• [SELECTED EXTRACT]:
————
Opinion
Decided November 1st, 1906.
Appeal — Agreement as to Facts in Lieu of Transcript of Record — Sales in Equity — Parties — Beneficiary Under a Trust Represented by the Trustee.
An agreement by counsel in an equity cause that certain facts, with the docket entries, shall constitute the record for the Court of Appeals in lieu of a transcript of the original papers, as provided by Code, Art. 5, § 39, is ineffectual, and the appeal in such case will be dismissed.
Land was devised to trustees for the use of one J during her life, the property at her death to descend to her heirs, and full power of sale and reinvestment was given to the trustees. Upon a bill by creditors of the testator, a decree was made appointing a trustee to sell the property to pay debts. The purchaser at the sale objected to the title on the ground that a brother of the life tenant had not been made a party. Held, that the testamentary trustees, who were parties to the cause, represented the interest of all persons beneficially interested under the trust, and that consequently the brother of the c.q.t. for life was bound by the decree, since Code, Art. 16, sec. 173, provides that in suits where the entire estate to be affected by the decree is vested in trustees with a power of sale, such trustees shall represent the persons beneficially interested under the trust, and in such cases it is not necessary that these persons be made parties to the suit.
Decided November 1st, 1906.
Appeal from the Circuit Court for Baltimore County.
The cause was argued before McSHERRY, C.J., BRISCOE, SCHMUCKER, JONES and BURKE, JJ.
Charles J. Bouchet and Wm. G. Towers, for the appellants.
Howard Bryant (with whom was O. Parker Baker and J.W. Bryant on the brief), for the appellees.
————
• [DATASET EXTRACT]:
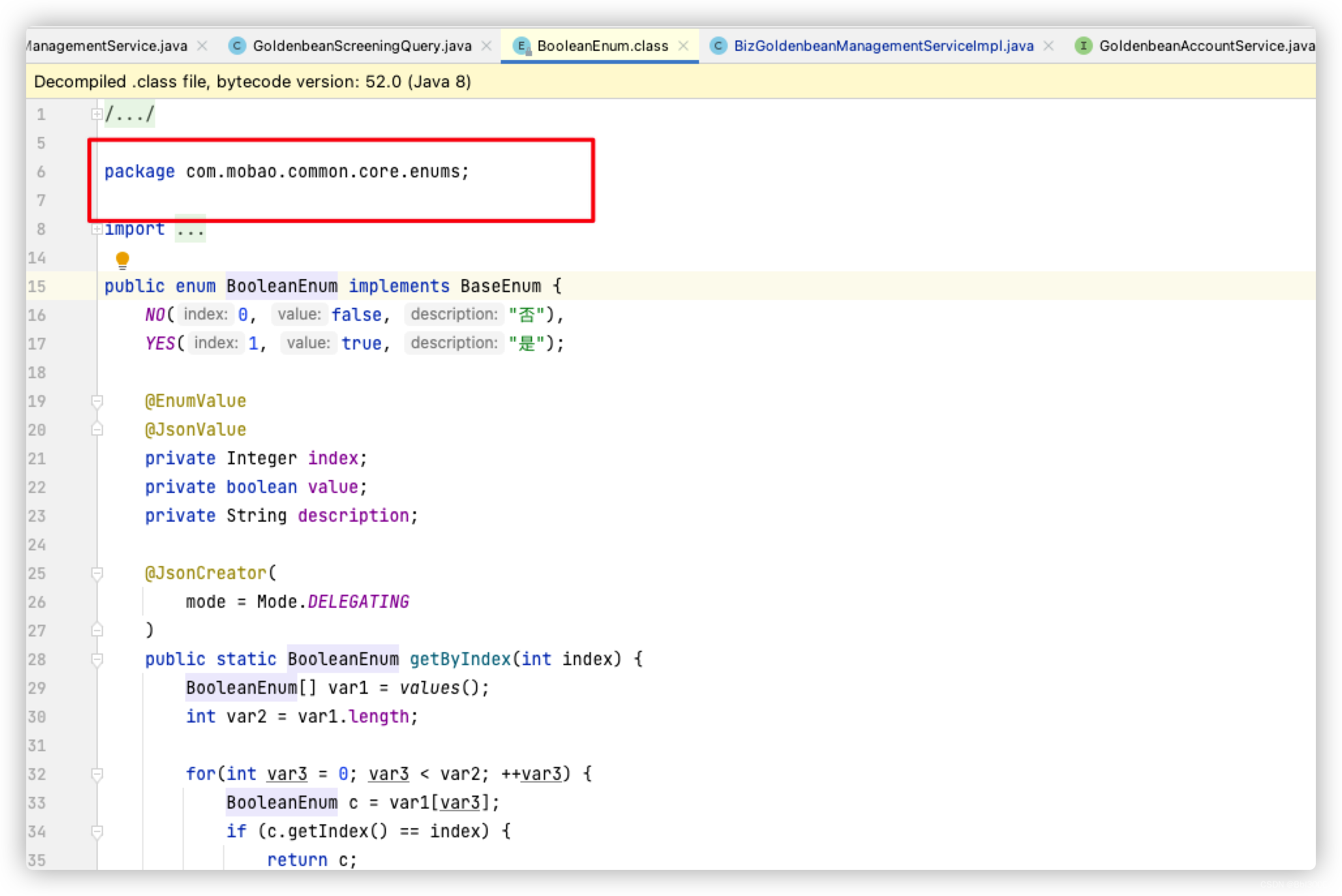Collapse the getByIndex method fold marker
Viewport: 1342px width, 896px height.
pyautogui.click(x=97, y=659)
————
• [WORK TO COMPLETE]:
A - Answer these questions using the opinion:
(i) From which court was the appeal taken?
(ii) Which Code provision says that trustees holding the entire estate with a power of sale represent the persons beneficially interested under the trust?
(iii) Who appeared for the appellants?
B - Print the passage of the opinion from "Charles J. Bouchet" up to and including "for the appellees." without any changes.

• [RESPONSES TO THE EXERCISE]:
A -
(i) The Circuit Court for Baltimore County.
(ii) Code, Art. 16, sec. 173.
(iii) Charles J. Bouchet and Wm. G. Towers.

B -
Charles J. Bouchet and Wm. G. Towers, for the appellants.
Howard Bryant (with whom was O. Parker Baker and J.W. Bryant on the brief), for the appellees.